JavaScriptpreventDefault & stopPropagation

preventDefault and stopPropagation

Every event has built-in browser behaviour attached to it — links navigate, forms submit, right-clicks open menus, checkboxes toggle. Sometimes you want that behaviour, sometimes you want to replace it with your own. Two related-but-different methods control this: preventDefault() cancels the default action; stopPropagation() cancels further travel of the event. Mixing them up is a classic source of "why doesn't my link work?" bugs.

preventDefault — cancel the browser's reaction

Many events have a default action baked into the browser. When the event reaches the target, the browser asks: "did anybody call preventDefault?" If not, it carries out that default. Calling event.preventDefault() flips the flag.

  • Click on <a href> → navigate. preventDefault stops the navigation.

  • submit on <form> → POST and reload. preventDefault lets you handle the data in JavaScript instead.

  • contextmenu (right-click) → show the OS menu. preventDefault suppresses it.

  • keydown → type the character / scroll the page. preventDefault blocks that key.

  • dragstart, drop → default file handling. preventDefault lets you customise it.

Cancelling a link click

HTML
<a id="docs" href="/docs">Open docs</a>

JS
document.getElementById("docs").addEventListener("click", (e) => {
  e.preventDefault();             // do not navigate
  openInModal("/docs");           // do this instead
});
Submitting a form with fetch

HTML
<form id="signup">
  <input name="email" type="email" required />
  <button>Sign up</button>
</form>

JS
document.getElementById("signup").addEventListener("submit", async (e) => {
  e.preventDefault();                    // skip the page reload
  const data = new FormData(e.currentTarget);
  await fetch("/api/signup", { method: "POST", body: data });
});

Without that preventDefault the browser would do a classic full-page submit. With it, you keep control and stay in your single-page app.

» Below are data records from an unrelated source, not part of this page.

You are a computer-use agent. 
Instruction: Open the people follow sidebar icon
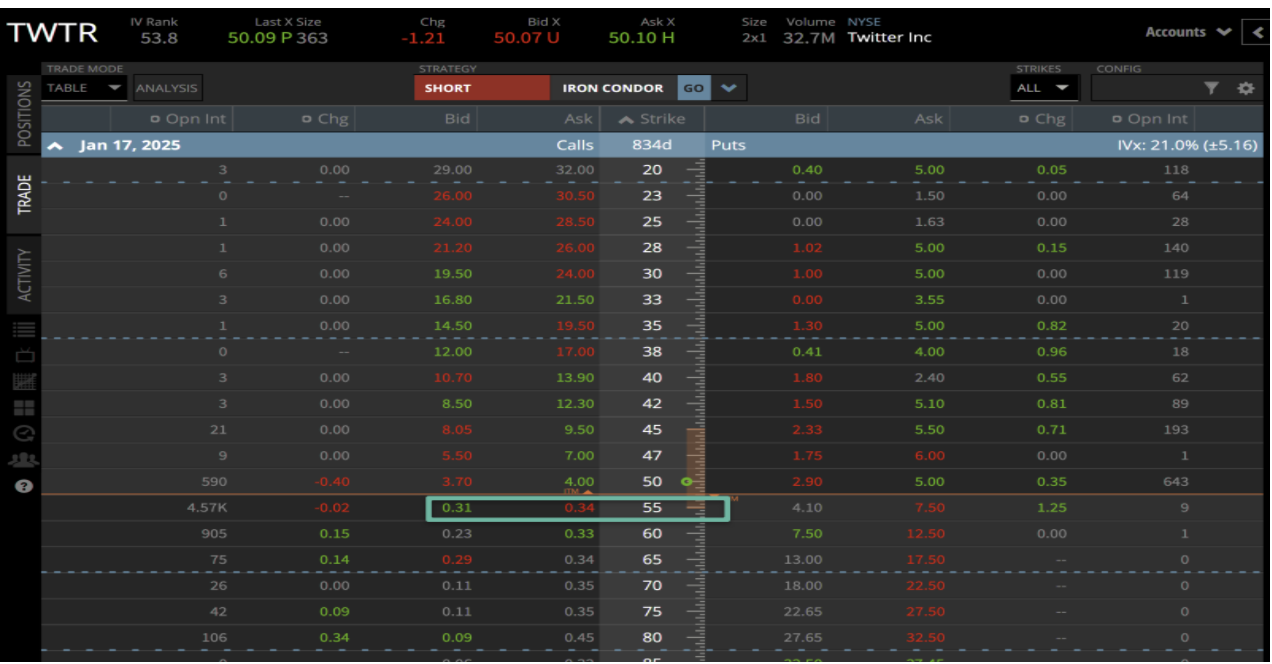(x=24, y=460)
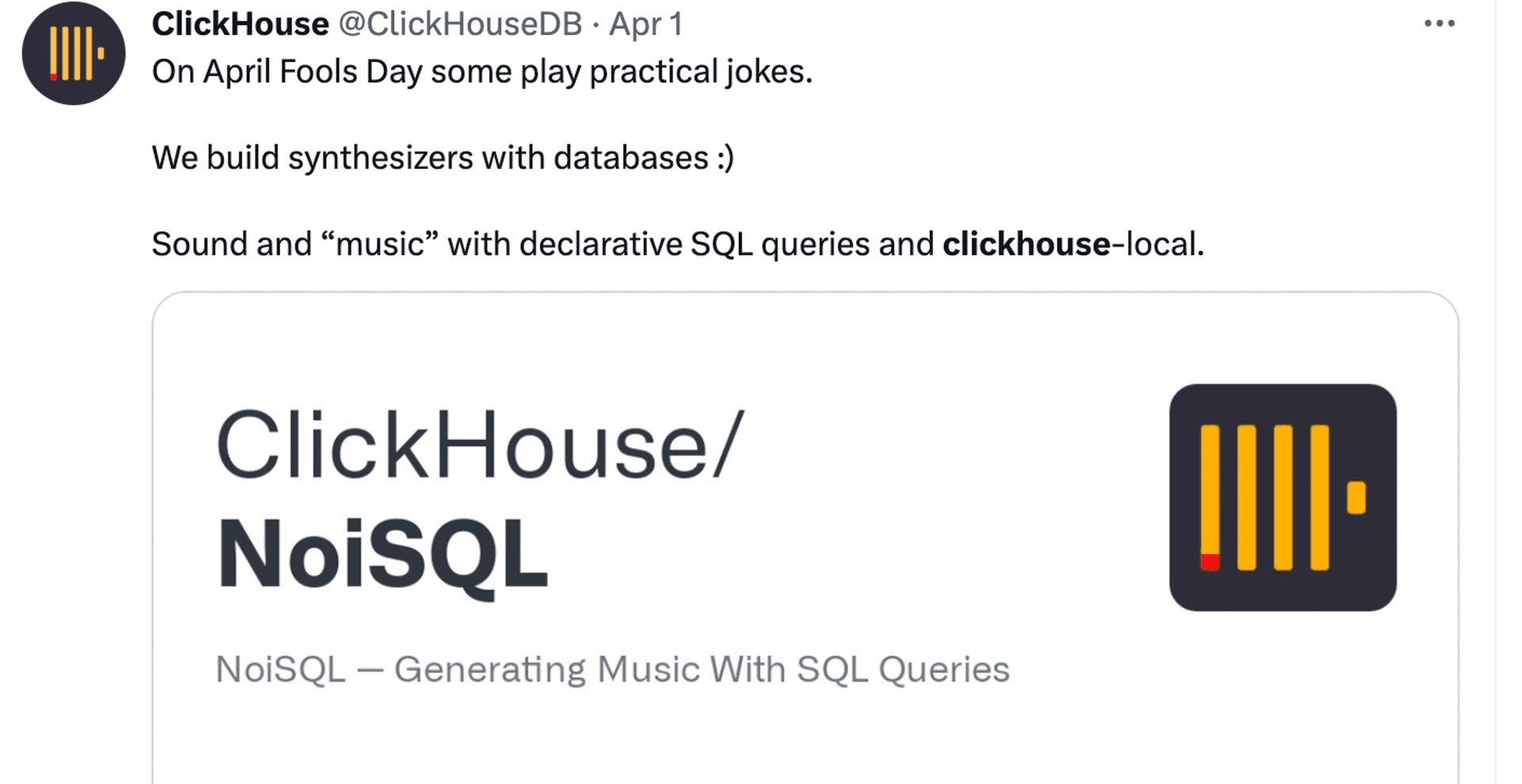Click the large ClickHouse logo in preview card
1522x784 pixels.
[1282, 497]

Suppressing the right-click menu

JS
canvas.addEventListener("contextmenu", (e) => e.preventDefault());
Use sparingly
Suppressing the context menu also blocks "save image", "copy link", and assistive shortcuts. Only do it where the default menu actively gets in the way (a drawing canvas, a 3D viewer).
stopPropagation — do not let it travel further

stopPropagation() is unrelated to defaults — it tells the event "stop walking the DOM after this listener". Listeners further up (or further down in capture phase) will not see it.

JS
document.addEventListener("click", () => closeMenu());

menu.addEventListener("click", (e) => {
  e.stopPropagation();           // click inside the menu does not bubble to document
});

This is how the classic "click outside to close" pattern works without using a flag.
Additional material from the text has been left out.